What the ruling does, however, is overturn this precedent: “In Virginia, where marriage between persons of the same sex is barred — ‘cohabit’ has to mean between people of the opposite sex . . . as a matter of law, in Virginia, people of the same sex cannot cohabit.” That ought to be the end of the absurd idea, introduced by former AG Gilmore, that Virginia’s domestic violence law excludes same sex couples.

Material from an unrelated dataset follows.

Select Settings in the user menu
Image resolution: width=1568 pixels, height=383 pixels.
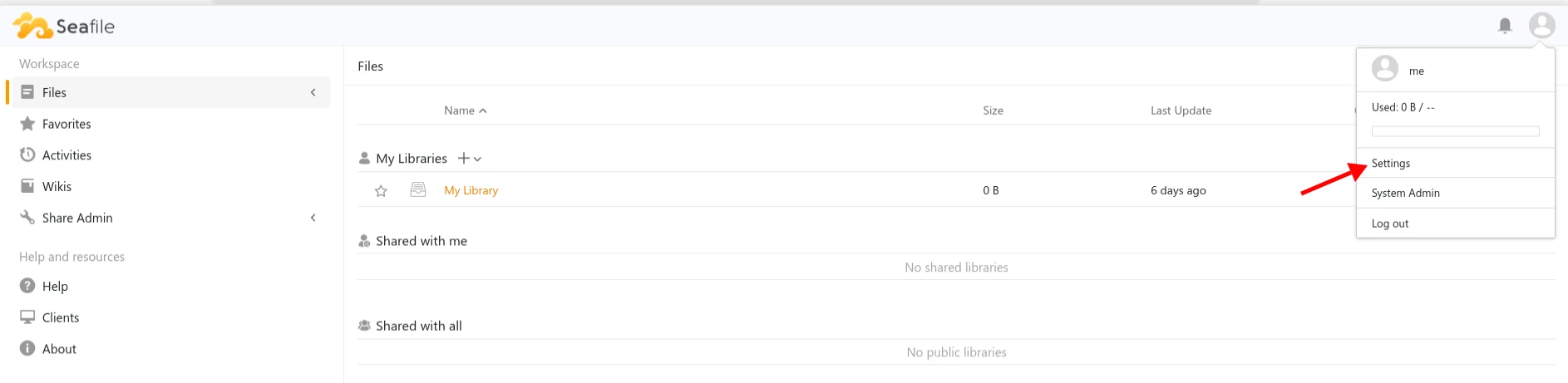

The question is really whether this narrow recognition of a legal status for same sex couples will lead to broader erosion of the inequality supposedly set in concrete by last year’s amendment. It seems inevitable because of the constant presence of intimate relationships in life and contract law. David Spratt, former chairman of the Virginia Bar Association’s Domestic Relations Section, told the Daily Press

“The legislature certainly does not recognize same-sex relationships as anything–they don’t even recognize the capacity of same-sex couples to contract,” said Spratt, now a legal rhetoric professor at American University, Washington College of Law. “So the fact that a court is saying a relationship between same-sex couples can be analogous to marriage is important.”

He noted that Virginia law defines adultery as sexual intercourse between a married person and someone of the opposite sex. By recognizing same-sex cohabitation, the court could provide the impetus to change the adultery law to cover homosexual acts, Spratt suggested. Such legislation died in the session that ended Saturday.

Anti-gay activists want to have it both ways. They want adultery to be punished as if same sex and opposite sex relationships have the same status, but at the same time they don’t want same sex couples to have the benefits of that equal status. Because of that inherent contradiction, I find Waldo’s reasoning here sound: Each time they are faced with such a contradiction, courts “will ultimately find that there’s nothing special about two people of the same sex that turns existing contract law on its head. Bit by bit, piece by piece, civil unions will become legal in Virginia because the alternative is to establish stupid case law.”

Had the adultery legislation (ironically patroned by Bob “I don’t think these things through completely” Marshall) passed, it would have arguably created the first instance of a legally recognized status for same sex couples analogous to marriage, and it would have been at least as entertaining to watch the Some Families Foundation try to spin that. I suggested elsewhere that someone could make a fun project of creating the hypothetical Some Families Foudation explanation had the court come to the opposite conclusion – which a higher court could very well do, faced with the absence of clear language to guide it. As Equality Virginia has long warned, these legal contortions will continue for years.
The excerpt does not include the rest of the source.